The range runs from the line containing "Instruction: Open RumSoakedChap's profile" to the last line of the entries. Copy that range exactly, omitting pictures.

============================================================

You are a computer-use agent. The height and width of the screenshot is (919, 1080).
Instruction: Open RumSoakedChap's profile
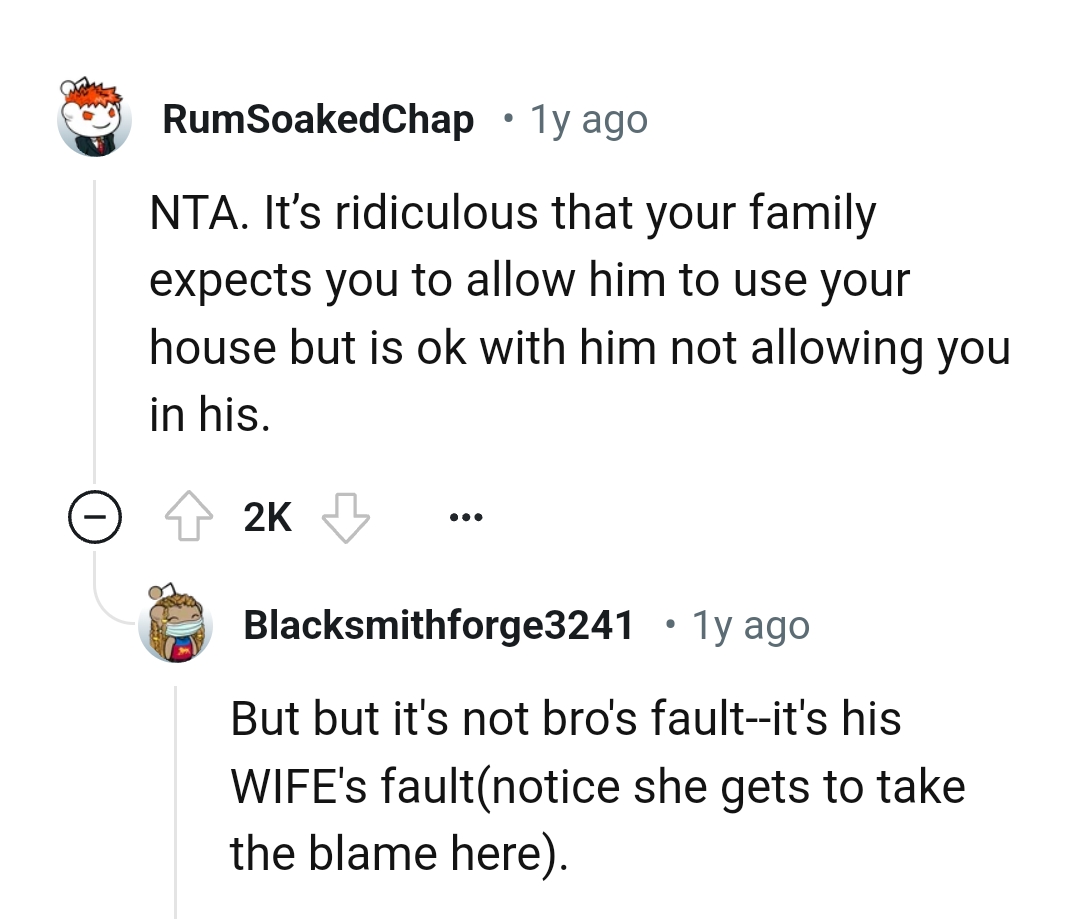point(319,118)
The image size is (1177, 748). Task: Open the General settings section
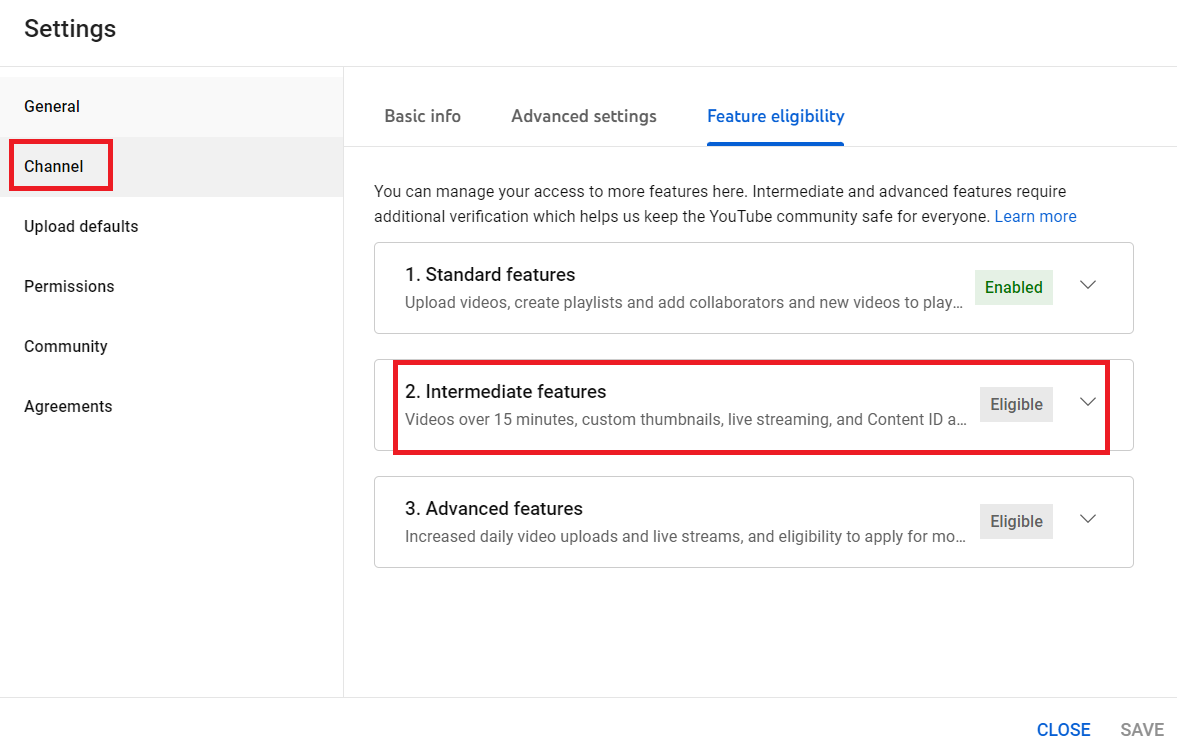[51, 106]
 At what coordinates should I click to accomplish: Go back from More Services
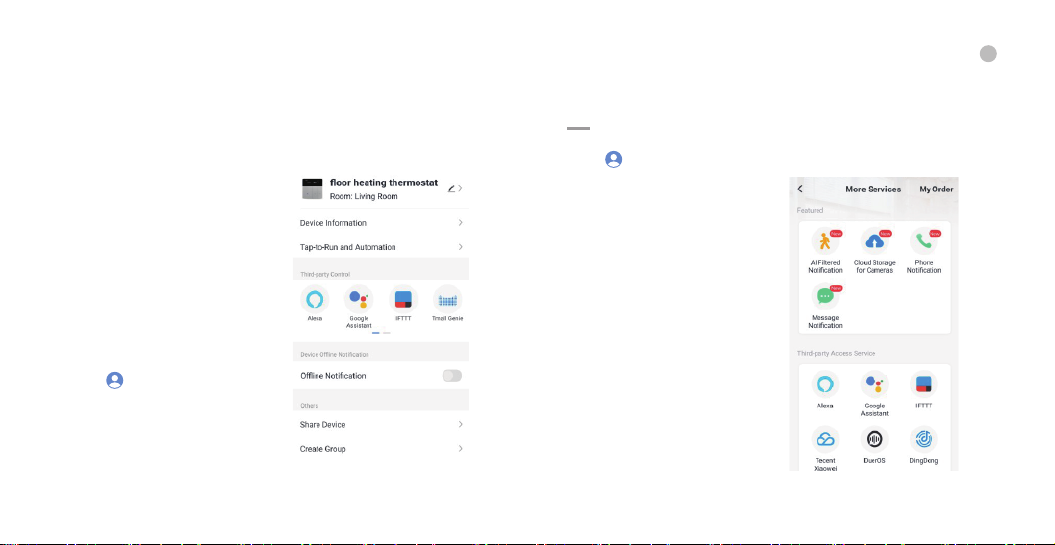pyautogui.click(x=800, y=189)
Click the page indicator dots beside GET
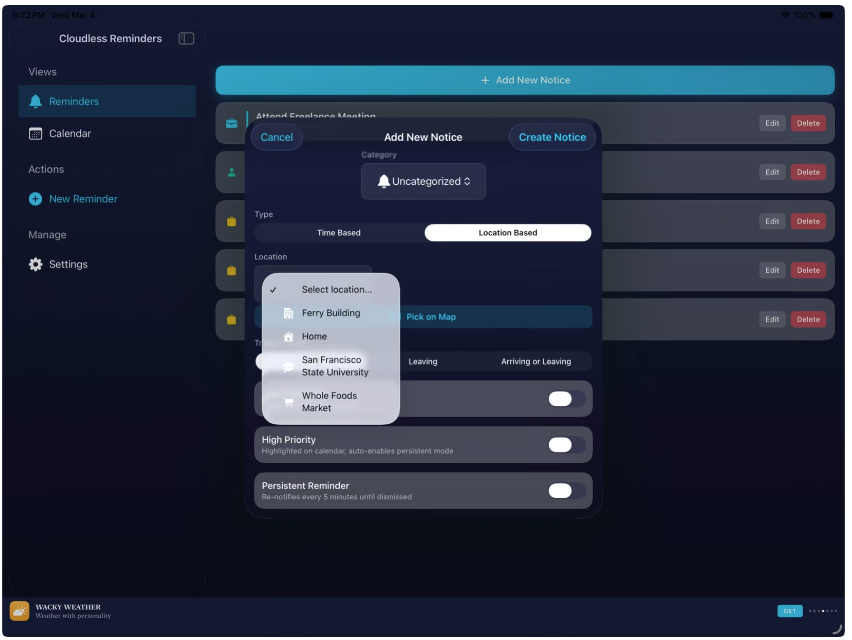The height and width of the screenshot is (640, 852). tap(823, 610)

============================================================

--- Solution to this problem ---
Instruction: Open RumSoakedChap's profile
point(319,118)
The image size is (1177, 748). Task: Open the General settings section
[51, 106]
 At what coordinates should I click to accomplish: Go back from More Services
pyautogui.click(x=800, y=189)
Click the page indicator dots beside GET
The height and width of the screenshot is (640, 852). tap(823, 610)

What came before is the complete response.